Records provided:
◇ ◇ ◇

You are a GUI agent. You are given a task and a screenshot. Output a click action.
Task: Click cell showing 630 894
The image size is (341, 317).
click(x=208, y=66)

◇ ◇ ◇

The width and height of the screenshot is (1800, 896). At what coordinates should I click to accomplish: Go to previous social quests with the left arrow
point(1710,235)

◇ ◇ ◇

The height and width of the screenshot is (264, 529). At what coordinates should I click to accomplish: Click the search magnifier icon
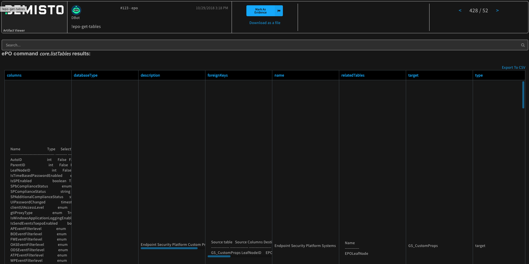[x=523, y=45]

◇ ◇ ◇

Problem:
Write out the data word for word, starting at the line containing "You are a GUI" and ending at the line containing "click(x=208, y=66)", with both of those lines included.

Task output:
You are a GUI agent. You are given a task and a screenshot. Output a click action.
Task: Click cell showing 630 894
The image size is (341, 317).
click(x=208, y=66)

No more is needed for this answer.